• **Description of the task**: Reproduce the material below verbatim, from the line containing "Task: Check the first customer's row checkbox" up to and including the line containing "(x=80, y=133)".

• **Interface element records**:
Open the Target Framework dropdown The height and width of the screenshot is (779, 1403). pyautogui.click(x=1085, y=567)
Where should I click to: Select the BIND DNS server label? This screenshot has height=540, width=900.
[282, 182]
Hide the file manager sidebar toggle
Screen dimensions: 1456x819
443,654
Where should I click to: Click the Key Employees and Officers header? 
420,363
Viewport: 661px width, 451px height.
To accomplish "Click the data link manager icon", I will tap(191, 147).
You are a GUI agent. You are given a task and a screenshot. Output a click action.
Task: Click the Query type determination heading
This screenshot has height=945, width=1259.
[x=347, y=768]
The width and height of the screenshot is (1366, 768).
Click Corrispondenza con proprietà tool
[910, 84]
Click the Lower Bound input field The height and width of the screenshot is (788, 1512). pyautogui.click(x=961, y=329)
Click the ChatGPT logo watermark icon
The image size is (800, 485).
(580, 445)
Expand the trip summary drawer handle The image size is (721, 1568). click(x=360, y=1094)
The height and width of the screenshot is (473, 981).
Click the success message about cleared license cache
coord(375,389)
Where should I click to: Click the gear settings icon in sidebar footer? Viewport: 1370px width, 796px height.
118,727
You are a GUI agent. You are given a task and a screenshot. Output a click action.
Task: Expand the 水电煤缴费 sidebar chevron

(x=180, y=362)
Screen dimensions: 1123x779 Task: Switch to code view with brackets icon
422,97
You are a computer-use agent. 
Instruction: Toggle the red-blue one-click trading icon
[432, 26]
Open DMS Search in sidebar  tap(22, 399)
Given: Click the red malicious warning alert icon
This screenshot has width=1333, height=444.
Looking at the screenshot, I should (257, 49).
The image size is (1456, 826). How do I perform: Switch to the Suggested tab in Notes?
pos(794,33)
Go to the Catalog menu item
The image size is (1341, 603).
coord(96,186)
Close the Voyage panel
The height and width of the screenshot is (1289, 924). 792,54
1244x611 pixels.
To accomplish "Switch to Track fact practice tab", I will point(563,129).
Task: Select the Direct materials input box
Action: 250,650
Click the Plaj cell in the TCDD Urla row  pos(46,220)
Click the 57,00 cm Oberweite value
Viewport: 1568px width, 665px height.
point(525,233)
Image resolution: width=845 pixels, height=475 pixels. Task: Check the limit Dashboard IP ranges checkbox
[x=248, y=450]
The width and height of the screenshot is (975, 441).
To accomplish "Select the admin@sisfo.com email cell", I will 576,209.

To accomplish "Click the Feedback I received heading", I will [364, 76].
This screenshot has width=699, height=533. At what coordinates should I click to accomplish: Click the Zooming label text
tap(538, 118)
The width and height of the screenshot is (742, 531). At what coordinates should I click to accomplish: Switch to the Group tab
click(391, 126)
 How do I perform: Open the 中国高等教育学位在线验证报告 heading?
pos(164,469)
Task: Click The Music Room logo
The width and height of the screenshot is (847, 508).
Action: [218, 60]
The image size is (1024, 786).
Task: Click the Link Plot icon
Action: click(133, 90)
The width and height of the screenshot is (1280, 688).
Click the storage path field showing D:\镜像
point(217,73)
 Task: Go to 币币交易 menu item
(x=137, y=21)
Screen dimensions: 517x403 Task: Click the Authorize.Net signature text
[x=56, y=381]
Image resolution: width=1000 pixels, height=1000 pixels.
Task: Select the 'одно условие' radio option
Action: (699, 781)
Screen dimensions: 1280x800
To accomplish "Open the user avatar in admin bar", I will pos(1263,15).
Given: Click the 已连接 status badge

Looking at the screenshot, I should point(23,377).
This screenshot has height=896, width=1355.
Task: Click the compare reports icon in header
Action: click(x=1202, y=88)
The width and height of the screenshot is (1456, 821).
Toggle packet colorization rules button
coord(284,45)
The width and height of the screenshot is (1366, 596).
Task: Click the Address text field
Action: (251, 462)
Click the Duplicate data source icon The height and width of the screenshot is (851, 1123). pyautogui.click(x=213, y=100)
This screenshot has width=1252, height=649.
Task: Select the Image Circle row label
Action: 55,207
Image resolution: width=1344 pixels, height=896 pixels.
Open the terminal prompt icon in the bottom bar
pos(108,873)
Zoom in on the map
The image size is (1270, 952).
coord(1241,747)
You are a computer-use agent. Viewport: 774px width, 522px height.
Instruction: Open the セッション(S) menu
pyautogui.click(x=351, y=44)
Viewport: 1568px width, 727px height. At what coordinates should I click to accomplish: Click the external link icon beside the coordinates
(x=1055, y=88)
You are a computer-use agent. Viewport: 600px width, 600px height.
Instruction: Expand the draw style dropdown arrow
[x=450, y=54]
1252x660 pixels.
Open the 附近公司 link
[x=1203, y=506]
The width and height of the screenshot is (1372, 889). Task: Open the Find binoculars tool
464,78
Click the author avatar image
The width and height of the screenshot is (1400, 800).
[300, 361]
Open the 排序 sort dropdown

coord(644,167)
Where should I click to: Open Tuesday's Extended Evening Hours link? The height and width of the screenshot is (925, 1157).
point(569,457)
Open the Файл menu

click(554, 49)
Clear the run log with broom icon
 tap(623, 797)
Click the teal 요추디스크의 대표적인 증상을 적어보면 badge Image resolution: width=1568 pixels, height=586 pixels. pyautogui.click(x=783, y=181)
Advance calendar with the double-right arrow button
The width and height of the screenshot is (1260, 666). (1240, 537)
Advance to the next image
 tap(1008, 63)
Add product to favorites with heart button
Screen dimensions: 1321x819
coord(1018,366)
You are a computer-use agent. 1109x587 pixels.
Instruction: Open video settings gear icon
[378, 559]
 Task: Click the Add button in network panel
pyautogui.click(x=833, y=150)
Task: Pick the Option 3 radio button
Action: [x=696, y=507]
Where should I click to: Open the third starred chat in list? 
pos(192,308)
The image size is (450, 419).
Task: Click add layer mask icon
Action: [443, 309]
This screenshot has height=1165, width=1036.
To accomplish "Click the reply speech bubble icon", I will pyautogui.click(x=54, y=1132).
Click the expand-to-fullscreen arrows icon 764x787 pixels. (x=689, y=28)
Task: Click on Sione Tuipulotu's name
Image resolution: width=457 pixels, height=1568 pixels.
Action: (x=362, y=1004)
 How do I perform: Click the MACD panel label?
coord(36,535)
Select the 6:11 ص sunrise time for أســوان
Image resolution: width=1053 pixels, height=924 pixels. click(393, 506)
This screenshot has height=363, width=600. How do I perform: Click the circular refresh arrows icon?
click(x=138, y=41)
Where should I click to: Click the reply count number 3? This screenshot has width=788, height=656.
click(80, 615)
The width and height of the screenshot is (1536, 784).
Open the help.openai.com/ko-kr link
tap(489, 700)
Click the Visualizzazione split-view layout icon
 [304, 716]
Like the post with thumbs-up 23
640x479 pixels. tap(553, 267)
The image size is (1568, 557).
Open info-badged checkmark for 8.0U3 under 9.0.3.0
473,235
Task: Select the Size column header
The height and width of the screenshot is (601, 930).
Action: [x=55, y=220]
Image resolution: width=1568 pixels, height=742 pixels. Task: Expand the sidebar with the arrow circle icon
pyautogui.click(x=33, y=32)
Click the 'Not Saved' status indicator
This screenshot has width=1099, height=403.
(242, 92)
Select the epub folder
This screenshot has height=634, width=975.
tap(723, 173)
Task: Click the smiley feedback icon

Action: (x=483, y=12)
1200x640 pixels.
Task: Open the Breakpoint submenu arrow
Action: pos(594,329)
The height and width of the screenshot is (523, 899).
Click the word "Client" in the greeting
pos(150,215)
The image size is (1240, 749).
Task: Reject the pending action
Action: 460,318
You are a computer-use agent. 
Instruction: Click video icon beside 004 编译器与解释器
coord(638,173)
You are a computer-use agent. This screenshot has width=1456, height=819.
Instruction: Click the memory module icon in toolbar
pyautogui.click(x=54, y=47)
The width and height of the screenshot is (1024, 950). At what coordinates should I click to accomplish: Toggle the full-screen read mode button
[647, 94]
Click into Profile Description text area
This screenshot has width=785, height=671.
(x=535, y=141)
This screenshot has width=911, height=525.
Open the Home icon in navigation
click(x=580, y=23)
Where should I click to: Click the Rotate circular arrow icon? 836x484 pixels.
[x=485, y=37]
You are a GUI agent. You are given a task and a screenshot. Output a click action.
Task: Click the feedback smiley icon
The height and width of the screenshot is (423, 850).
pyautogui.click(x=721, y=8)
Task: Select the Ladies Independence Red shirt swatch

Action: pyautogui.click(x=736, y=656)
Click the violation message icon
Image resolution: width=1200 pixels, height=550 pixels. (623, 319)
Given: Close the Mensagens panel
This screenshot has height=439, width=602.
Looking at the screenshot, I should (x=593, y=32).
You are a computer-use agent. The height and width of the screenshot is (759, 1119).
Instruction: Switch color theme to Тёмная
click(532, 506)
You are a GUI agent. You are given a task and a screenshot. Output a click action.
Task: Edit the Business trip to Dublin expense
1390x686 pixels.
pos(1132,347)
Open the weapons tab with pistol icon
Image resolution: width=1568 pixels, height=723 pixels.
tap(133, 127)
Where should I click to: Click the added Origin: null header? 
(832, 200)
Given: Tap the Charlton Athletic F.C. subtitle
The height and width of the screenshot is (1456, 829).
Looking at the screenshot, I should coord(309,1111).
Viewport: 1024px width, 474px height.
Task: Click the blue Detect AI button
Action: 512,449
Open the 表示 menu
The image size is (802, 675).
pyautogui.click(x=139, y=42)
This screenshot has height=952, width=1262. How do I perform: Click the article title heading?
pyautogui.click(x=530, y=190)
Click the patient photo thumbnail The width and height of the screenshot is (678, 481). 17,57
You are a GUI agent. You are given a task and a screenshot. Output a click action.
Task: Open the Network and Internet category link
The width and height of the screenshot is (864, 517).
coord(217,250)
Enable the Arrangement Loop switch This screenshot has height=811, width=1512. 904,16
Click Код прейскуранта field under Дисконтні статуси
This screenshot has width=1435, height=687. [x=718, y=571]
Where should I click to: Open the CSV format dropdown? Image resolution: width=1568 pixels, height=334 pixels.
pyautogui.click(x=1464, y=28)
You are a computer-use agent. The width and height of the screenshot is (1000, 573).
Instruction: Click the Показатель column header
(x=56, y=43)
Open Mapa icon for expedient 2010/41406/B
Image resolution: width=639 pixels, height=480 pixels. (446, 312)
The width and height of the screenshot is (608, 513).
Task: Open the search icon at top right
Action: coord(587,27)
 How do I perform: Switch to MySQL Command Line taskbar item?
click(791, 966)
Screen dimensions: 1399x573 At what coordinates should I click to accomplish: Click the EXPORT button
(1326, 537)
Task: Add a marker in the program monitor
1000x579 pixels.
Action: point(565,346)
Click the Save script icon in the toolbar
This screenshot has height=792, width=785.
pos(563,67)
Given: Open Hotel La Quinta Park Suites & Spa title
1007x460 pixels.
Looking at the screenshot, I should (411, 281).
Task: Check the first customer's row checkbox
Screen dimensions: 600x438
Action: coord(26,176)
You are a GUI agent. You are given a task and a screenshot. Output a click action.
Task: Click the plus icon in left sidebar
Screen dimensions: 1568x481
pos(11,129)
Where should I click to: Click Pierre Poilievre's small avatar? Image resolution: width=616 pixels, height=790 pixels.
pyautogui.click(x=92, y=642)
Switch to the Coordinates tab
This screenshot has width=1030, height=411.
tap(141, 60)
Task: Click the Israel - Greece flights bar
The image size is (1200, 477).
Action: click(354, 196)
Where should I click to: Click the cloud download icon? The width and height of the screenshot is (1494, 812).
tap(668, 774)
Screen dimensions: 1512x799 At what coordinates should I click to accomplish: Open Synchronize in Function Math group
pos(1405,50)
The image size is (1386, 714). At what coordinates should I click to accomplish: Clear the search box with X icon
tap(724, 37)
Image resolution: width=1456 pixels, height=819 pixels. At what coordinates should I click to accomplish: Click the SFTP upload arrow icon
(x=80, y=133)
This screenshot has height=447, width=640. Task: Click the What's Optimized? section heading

• **Response below**:
Task: Check the first customer's row checkbox
Screen dimensions: 600x438
Action: coord(26,176)
You are a GUI agent. You are given a task and a screenshot. Output a click action.
Task: Click the plus icon in left sidebar
Screen dimensions: 1568x481
pos(11,129)
Where should I click to: Click Pierre Poilievre's small avatar? Image resolution: width=616 pixels, height=790 pixels.
pyautogui.click(x=92, y=642)
Switch to the Coordinates tab
This screenshot has width=1030, height=411.
tap(141, 60)
Task: Click the Israel - Greece flights bar
The image size is (1200, 477).
Action: click(354, 196)
Where should I click to: Click the cloud download icon? The width and height of the screenshot is (1494, 812).
tap(668, 774)
Screen dimensions: 1512x799 At what coordinates should I click to accomplish: Open Synchronize in Function Math group
pos(1405,50)
The image size is (1386, 714). At what coordinates should I click to accomplish: Clear the search box with X icon
tap(724, 37)
Image resolution: width=1456 pixels, height=819 pixels. At what coordinates should I click to accomplish: Click the SFTP upload arrow icon
(x=80, y=133)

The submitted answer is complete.